Enunciados:
[1] Transcreva fielmente o trecho da entrevista que vai de "A senhora conversou" a "na minha vida.".
[2] Com base na entrevista, explique em até três frases por que a entrevistada prefere não antecipar se seus companheiros a apoiariam ou a Dilma para presidente.

Trecho do texto:
/---

Mas a senhora pode deixar numa posição desconfortável seus companheiros. Eles a apoiariam ou à Dilma para presidente?
Não quero antecipar essa questão. Estou num momento de reflexão e qualquer juízo de valor que eu faça de algo dessa natureza pode transparecer que já tenho uma decisão. A decisão que tenho é de que a questão ambiental precisa ser colocada como algo estratégico na agenda nacional.
Mas isso não é possível fazer a partir do PT?
Eu acho que isso precisa ser feito dentro de todos os partidos. Não dá para fazer essa mudança achando que um partido sozinho vá homogeneizar. No meu entendimento, é um movimento para que todos se comprometam com essa agenda, pois ela não está colocada com a dimensão necessária por nenhum partido.
A senhora conversou com Ricardo Berzoini, presidente nacional do PT?
Sim. Ele telefonou e pediu-me para que pudéssemos conversar. Vamos conversar quando eu voltar do Acre, após ouvir pessoas com quem tenho uma trajetória de vida. Tenho uma filha de 28 anos e o PT tem 30 anos na minha vida.
E se o presidente Lula reforçar o apelo pela sua permanência no PT?
Tenho o maior respeito e relação de companheirismo com Lula. Servi durante cinco anos, cinco meses e catorze dias ao governo dele. Não colocaria nenhum tipo de condicionante a isso, pois estou fazendo uma reflexão. Todas as pessoas que estão sabendo disso e que me conhecem, sabem que não se trata de um processo fácil. Mas a história se faz por homens e mulheres que se dispõem a transformá-la. Essa transformação não prescinde a contribuição do sujeito. Neste momento estou vivendo uma dupla situação: a do sujeito que precisa se colocar e, ao mesmo tempo, do agente que sabe que as mudanças não acontecem única e exclusivamente pela ação dos indivíduos. O presidente Lula me chamou e eu me senti honrada de fazer parte do ministério dele. Contribui enquanto achei que tinha o necessário apoio para isso. Respeitosamente, saí do governo quando compreendi que não reunia mais essas condições. O combate que faço hoje no Senado pela agenda do desenvolvimento sustentado não é diferente do que fiz enquanto ministra do Meio Ambiente durante o tempo que permaneci no cargo. E não será diferente do que vou fazer, seja como candidata à reeleição como senadora ou como cidadã.

\---

Dados fornecidos:
/---

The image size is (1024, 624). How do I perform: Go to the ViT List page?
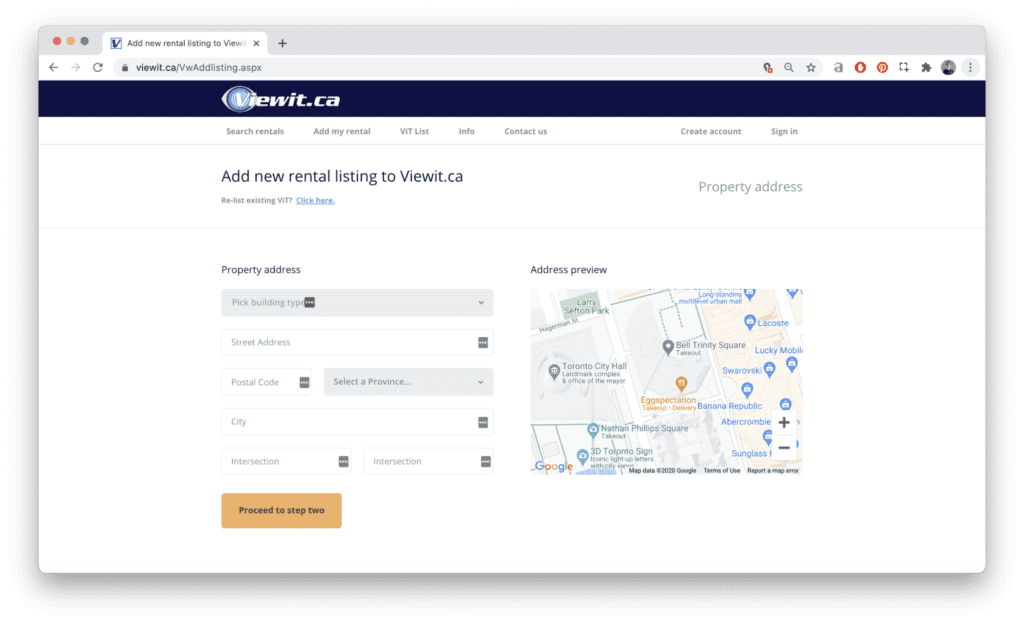point(414,131)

\---

Respostas:
[1]
A senhora conversou com Ricardo Berzoini, presidente nacional do PT?
Sim. Ele telefonou e pediu-me para que pudéssemos conversar. Vamos conversar quando eu voltar do Acre, após ouvir pessoas com quem tenho uma trajetória de vida. Tenho uma filha de 28 anos e o PT tem 30 anos na minha vida.

[2] Ela está num momento de reflexão. Qualquer juízo de valor sobre algo dessa natureza poderia transparecer que já tem uma decisão.